### [YOUR INSTRUCTIONS]
Rewrite the items from the line with "1388x781 pixels. How" through the end of the items, replacing "legend" with "key" and changing nothing else. Leave the pictures out of your answer.

### [SUPPLIED ENTRIES]
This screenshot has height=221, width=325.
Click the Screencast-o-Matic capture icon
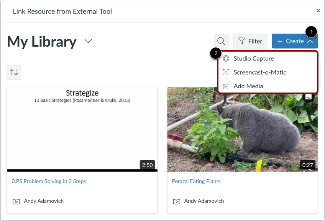[227, 72]
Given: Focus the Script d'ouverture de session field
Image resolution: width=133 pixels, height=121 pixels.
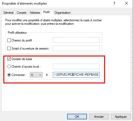Looking at the screenshot, I should click(x=76, y=48).
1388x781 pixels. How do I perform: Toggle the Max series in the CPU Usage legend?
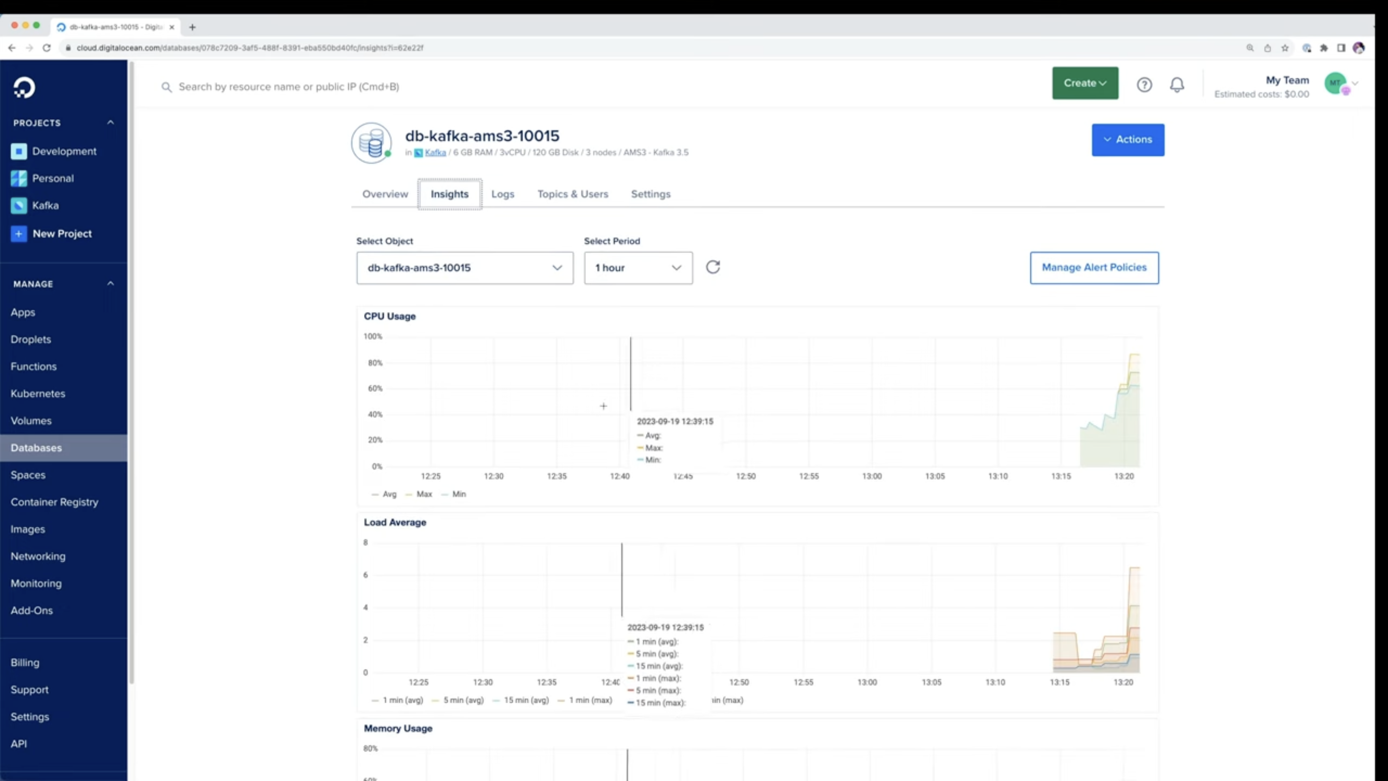[x=424, y=494]
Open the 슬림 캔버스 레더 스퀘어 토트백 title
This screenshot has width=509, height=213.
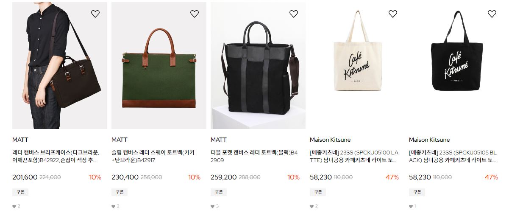(155, 156)
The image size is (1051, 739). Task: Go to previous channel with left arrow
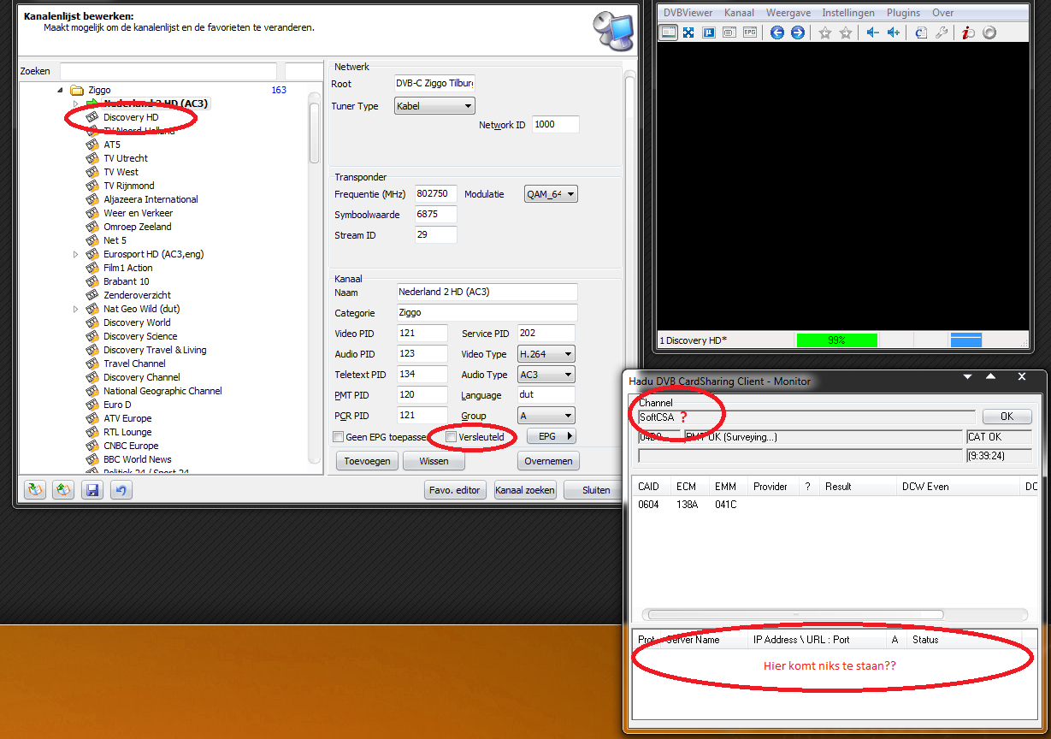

### [CORRECT ANSWER]
1388x781 pixels. How do I perform: Toggle the Max series in the CPU Usage key?
[x=424, y=494]
Open the 슬림 캔버스 레더 스퀘어 토트백 title
This screenshot has width=509, height=213.
(155, 156)
The image size is (1051, 739). Task: Go to previous channel with left arrow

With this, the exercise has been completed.